▶ WHAT TO WORK ON:
Rewrite the material from the line with "You are a GUI" up to and including the line with "click(x=247, y=234)", keeping the requests unchanged and adding 56 to every coordinate in the answers. Leave the pictures out.

▶ EXTRACTED INFORMATION:
- - -
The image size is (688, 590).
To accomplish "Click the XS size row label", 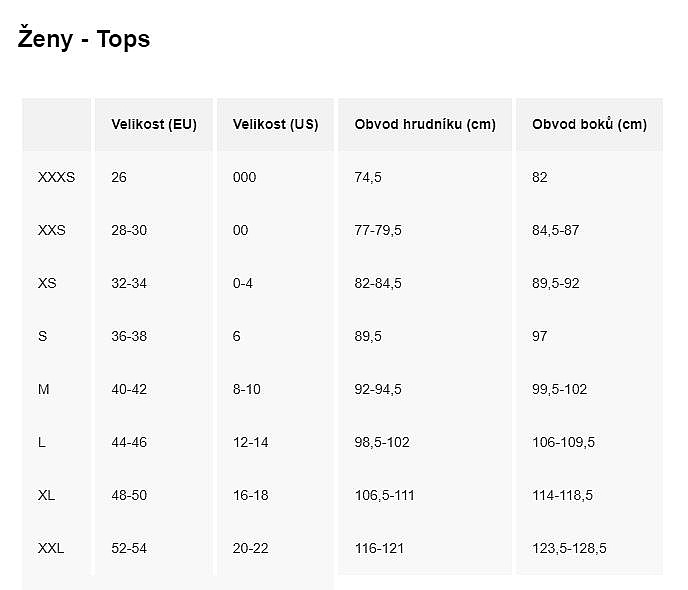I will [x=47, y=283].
- - -
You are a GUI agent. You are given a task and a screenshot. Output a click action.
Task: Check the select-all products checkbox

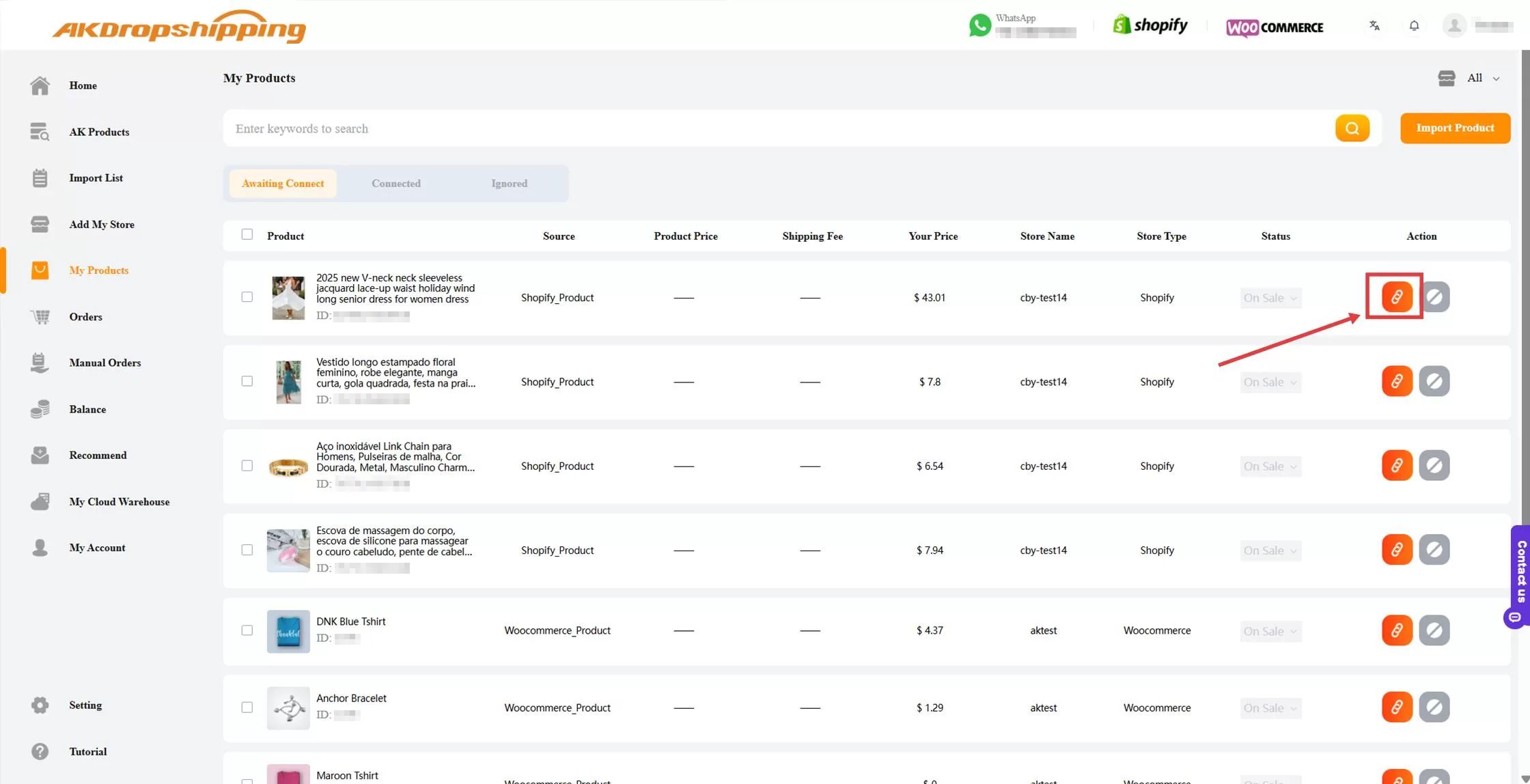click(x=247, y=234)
- - -
▶ WRITTEN RESPONSE:
You are a GUI agent. You are given a task and a screenshot. Output a click action.
Task: Check the select-all products checkbox

click(x=303, y=290)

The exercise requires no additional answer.